# Beautiful Gravestone



## mellowyellow (Sep 8, 2021)

A gravestone commissioned by a widow to express her eternal and unbound love for her deceased husband. The sculpture titled “Asleep” was created by Australian artist Peter Schipperheyn in 1987 and is at Mt Macedon Cemetery, Victoria. Australia/


----------



## hollydolly (Sep 8, 2021)

Our local council wouldn't allow that..they'd find all sorts of reasons to have anything more than the usual type of monument or headstone..


----------



## mellowyellow (Sep 8, 2021)

hollydolly said:


> Our local council wouldn't allow that..they'd find all sorts of reasons to have anything more than the usual type of monument or headstone..

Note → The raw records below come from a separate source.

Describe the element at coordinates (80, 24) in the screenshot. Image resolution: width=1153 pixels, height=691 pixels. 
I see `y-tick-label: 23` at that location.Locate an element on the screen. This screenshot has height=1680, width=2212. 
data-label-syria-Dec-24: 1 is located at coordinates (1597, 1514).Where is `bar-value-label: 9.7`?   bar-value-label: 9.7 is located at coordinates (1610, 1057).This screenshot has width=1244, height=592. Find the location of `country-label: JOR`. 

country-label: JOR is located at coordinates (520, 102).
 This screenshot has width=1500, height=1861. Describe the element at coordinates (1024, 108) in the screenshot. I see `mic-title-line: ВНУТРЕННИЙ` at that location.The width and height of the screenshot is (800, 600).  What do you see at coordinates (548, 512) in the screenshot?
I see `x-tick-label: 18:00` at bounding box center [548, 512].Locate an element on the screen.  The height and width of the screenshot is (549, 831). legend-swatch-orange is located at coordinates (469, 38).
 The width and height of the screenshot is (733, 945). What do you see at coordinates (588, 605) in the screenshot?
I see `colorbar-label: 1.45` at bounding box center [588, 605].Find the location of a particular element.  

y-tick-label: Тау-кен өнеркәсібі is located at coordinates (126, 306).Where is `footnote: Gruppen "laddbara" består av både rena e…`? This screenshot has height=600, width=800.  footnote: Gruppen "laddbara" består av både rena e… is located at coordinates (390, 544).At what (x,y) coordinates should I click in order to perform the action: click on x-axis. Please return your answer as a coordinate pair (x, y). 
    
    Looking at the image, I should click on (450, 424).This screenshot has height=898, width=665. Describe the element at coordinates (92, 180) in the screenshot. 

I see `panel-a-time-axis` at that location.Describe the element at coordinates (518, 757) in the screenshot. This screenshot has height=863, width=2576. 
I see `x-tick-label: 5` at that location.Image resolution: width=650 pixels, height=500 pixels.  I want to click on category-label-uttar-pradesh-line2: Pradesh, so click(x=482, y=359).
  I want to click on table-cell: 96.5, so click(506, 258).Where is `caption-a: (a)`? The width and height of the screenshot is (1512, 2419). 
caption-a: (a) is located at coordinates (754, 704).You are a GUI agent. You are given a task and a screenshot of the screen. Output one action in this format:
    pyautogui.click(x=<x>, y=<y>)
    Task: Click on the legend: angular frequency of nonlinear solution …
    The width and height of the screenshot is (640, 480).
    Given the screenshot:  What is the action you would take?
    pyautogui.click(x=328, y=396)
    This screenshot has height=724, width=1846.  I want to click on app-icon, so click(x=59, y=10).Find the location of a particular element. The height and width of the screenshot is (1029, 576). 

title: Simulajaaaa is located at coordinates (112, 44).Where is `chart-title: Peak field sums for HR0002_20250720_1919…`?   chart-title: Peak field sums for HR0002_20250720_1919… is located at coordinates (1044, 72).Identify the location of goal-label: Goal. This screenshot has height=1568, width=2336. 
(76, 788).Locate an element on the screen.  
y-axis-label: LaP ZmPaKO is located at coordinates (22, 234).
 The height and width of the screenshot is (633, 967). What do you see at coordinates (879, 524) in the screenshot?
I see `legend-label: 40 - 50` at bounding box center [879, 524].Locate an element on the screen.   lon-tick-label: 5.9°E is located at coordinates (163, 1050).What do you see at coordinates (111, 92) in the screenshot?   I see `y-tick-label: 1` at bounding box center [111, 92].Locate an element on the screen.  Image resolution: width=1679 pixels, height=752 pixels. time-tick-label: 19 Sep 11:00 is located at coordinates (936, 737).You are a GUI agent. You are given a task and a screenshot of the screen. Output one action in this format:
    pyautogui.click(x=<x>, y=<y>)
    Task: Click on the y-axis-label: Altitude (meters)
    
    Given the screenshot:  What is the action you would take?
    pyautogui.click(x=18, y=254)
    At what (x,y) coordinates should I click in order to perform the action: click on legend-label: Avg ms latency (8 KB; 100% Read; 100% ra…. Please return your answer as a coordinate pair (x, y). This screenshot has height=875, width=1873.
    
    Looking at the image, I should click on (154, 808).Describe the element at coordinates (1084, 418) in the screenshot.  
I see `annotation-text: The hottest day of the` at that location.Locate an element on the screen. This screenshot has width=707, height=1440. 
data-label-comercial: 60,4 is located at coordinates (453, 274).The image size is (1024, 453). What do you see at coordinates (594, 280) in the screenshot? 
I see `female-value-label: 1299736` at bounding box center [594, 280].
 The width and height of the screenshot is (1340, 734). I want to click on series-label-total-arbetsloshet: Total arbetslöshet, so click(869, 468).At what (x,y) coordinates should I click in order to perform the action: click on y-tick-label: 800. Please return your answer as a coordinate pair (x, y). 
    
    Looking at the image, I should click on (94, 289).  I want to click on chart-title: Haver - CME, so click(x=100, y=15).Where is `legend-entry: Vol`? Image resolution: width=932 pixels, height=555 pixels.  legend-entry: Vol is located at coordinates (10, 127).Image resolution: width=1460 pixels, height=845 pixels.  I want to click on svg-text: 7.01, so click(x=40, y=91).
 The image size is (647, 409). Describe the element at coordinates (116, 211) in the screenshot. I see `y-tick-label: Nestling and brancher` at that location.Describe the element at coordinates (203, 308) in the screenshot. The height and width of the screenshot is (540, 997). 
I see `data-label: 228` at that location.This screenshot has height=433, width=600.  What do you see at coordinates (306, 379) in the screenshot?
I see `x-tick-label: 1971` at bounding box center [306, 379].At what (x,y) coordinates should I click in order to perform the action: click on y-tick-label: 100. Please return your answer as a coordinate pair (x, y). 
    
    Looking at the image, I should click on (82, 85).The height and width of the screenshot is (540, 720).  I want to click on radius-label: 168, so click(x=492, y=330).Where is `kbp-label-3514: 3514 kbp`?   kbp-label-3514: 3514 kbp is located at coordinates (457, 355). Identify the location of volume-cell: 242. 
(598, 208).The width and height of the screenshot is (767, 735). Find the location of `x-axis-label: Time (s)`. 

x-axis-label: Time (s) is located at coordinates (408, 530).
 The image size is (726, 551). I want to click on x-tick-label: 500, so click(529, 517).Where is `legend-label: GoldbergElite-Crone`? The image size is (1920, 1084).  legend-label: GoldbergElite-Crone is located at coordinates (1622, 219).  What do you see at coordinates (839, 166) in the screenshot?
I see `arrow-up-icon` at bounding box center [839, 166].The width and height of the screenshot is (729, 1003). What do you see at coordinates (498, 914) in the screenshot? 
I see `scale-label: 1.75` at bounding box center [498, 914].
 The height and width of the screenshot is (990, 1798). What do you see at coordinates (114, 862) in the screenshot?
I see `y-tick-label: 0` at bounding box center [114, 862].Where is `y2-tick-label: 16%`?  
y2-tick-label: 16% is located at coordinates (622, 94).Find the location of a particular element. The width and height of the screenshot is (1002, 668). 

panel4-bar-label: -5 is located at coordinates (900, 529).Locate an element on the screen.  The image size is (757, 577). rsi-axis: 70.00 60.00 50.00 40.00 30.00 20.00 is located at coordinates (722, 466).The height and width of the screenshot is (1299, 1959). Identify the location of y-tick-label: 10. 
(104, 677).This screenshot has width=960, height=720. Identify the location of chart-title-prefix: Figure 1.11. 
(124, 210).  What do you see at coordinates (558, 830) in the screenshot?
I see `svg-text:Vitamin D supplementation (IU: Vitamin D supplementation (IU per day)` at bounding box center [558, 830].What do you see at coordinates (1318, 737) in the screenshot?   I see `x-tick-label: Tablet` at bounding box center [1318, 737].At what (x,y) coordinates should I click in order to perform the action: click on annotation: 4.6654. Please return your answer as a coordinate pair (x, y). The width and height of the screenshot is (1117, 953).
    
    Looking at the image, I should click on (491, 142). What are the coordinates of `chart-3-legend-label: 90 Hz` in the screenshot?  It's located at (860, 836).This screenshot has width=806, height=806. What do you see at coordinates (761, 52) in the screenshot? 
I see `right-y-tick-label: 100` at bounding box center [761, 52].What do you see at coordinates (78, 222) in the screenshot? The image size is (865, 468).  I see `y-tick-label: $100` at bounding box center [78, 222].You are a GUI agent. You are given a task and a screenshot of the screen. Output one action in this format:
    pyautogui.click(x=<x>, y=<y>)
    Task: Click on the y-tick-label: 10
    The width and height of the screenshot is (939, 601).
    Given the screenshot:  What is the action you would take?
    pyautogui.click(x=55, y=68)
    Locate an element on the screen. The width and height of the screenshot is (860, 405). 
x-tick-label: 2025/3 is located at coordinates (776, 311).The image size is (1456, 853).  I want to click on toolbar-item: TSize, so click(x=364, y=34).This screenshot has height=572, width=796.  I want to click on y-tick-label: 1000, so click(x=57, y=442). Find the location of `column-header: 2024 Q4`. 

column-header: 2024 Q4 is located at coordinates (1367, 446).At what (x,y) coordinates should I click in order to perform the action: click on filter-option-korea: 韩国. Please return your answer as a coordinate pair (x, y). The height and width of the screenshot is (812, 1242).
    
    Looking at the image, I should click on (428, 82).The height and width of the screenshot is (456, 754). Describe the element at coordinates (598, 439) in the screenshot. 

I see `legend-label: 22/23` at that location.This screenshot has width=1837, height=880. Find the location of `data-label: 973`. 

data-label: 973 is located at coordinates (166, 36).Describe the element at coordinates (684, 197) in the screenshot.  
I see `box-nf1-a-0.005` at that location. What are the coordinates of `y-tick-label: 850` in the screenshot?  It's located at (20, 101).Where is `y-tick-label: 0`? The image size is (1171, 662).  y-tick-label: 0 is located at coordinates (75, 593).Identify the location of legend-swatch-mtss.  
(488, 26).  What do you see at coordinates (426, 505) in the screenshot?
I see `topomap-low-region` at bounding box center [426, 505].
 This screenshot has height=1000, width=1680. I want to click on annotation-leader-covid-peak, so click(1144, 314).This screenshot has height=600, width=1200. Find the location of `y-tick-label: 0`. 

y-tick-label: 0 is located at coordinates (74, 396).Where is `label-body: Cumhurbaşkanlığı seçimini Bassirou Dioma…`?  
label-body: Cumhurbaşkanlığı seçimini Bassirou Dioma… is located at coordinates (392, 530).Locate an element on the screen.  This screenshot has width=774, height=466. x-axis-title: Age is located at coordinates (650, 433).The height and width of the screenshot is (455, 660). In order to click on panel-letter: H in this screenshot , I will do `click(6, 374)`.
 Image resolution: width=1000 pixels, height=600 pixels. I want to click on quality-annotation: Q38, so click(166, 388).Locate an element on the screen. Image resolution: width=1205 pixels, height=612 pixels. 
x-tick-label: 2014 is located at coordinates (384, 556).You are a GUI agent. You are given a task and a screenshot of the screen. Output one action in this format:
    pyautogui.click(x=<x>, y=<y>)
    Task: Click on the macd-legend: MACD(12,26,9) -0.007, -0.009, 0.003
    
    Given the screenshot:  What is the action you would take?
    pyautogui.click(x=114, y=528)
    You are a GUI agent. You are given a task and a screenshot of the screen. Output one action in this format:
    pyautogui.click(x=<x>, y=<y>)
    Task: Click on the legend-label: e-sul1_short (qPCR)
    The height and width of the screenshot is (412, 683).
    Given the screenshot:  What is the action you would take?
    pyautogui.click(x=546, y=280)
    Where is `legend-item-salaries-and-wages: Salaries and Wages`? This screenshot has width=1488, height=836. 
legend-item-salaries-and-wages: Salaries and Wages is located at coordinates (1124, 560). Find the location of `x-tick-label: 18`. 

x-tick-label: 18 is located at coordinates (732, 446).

Our council could do the same Holly, rules have probably changed a lot since 1987.


----------



## Warrigal (Sep 8, 2021)

mellowyellow said:


> View attachment 182740
> A gravestone commissioned by a widow to express her eternal and unbound love for her deceased husband. The sculpture titled “Asleep” was created by Australian artist Peter Schipperheyn in 1987 and is at Mt Macedon Cemetery, Victoria. Australia/


That reminds me of a beautiful sculpture of St Celia in Rome (catacombs?) except that she had clothes on. It was so poignantly beautiful that I can see it in my mind's eye to this day.

Here it is -


----------



## Aunt Bea (Sep 8, 2021)

It’s interesting but IMO it’s inappropriate to make her husband’s grave about her and her feelings.

IMO it should be a dignified monument to him.


----------



## Jules (Sep 8, 2021)

It’s amazing that it hasn’t been vandalized.


----------